Free SHS to be funded with ABFA

Minister of Finance Ken Ofori-Atta

The planned free senior high school (SHS) programme scheduled to take off from September 2017 will be financed from the Annual Budget Funding Amount (ABFA), the Minister of Finance, Mr Ken Ofori-Atta has said.

Presenting the 2017 Budget Statement and Economic Policy on Thursday, Mr Ofori-Atta said it will cost government GH¢400 million to implement the free SHS programme for the 2017/2018 academic year.

The Senior Minister, Mr Yaw Osafo-Maafo, stirred controversy when he hinted in February that the Ghana Heritage Fund was one of the areas the government was considering as a source of funding for the free SHS programme.

But the Minister of Finance in presenting the 2017 budget statement to Parliament Thursday said the programme would be funded from the ABFA and other domestic revenue sources.

He noted that an amount of GH¢7,382.79 million has been allocated for the education sector for the year 2017; out of which GH¢4,310.20 million, representing 58.38 percent, will go into basic education expenditure.

He noted also that the implementation of the free SHS programme would include technical and vocational institutes.

Outlining governement’s vision for the education sector, Mr Ofori-Atta noted that the education system would shift away from “merely passing examinations to building character, nurturing values and raising literate, confident and engaged citizens who can think critically.”

He added that the Basic Education Certificate Examinations (BECE) would be used as a tool for placement of students into second cycle schools and not for certification.

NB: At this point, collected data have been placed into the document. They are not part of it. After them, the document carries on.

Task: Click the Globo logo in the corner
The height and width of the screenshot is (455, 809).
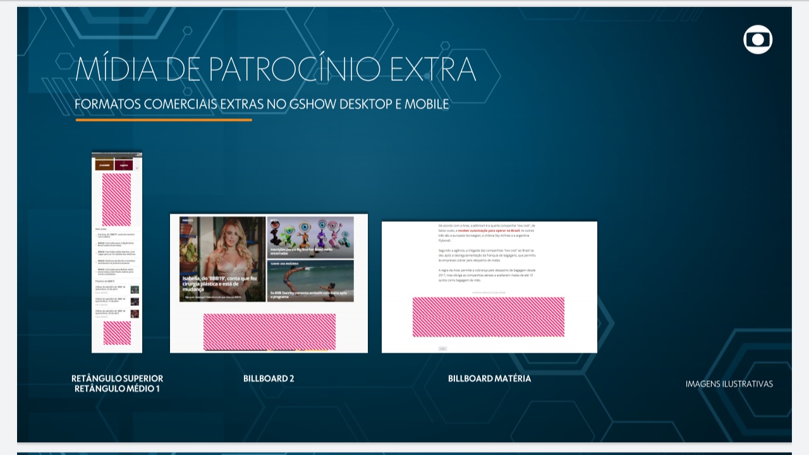Action: tap(758, 40)
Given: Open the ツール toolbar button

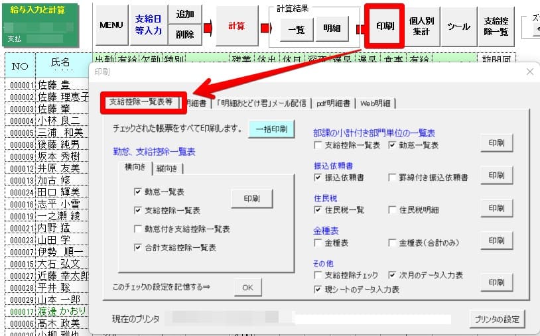Looking at the screenshot, I should (459, 26).
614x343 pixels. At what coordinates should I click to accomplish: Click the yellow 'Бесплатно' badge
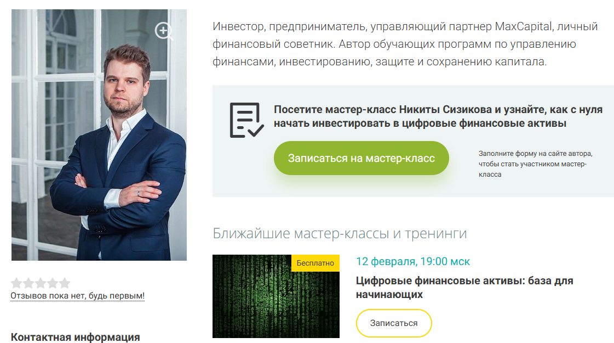pyautogui.click(x=315, y=263)
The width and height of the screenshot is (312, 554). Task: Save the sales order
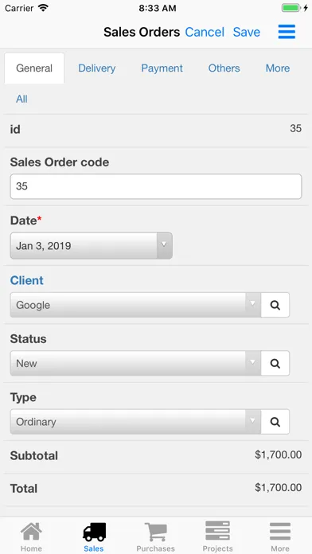[x=247, y=32]
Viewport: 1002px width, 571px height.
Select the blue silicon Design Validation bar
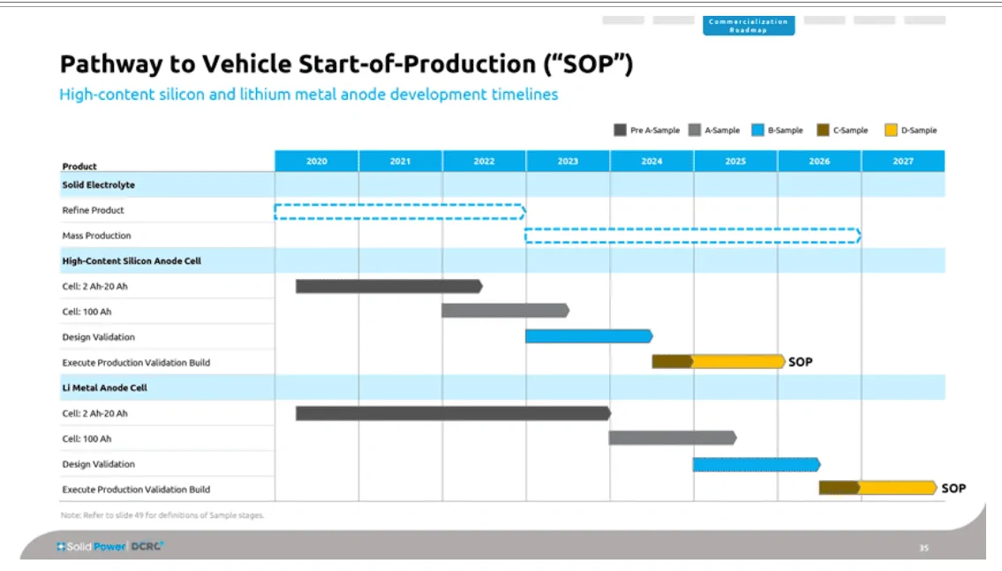pyautogui.click(x=589, y=336)
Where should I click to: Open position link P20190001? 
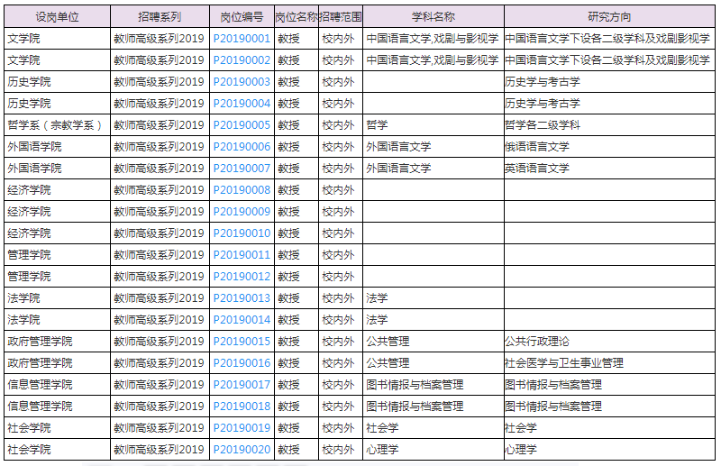(x=242, y=39)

“To improve the quality and relevance of education, and further make the products of our school system competitive, Government will review the Basic level curriculum to focus on the four R’s (Reading, wRiting, aRithmetic and Recreation to include life skills and creative skills).

“Government intends to ensure that all our children have these basic skills when they exit the Primary School system,” he added.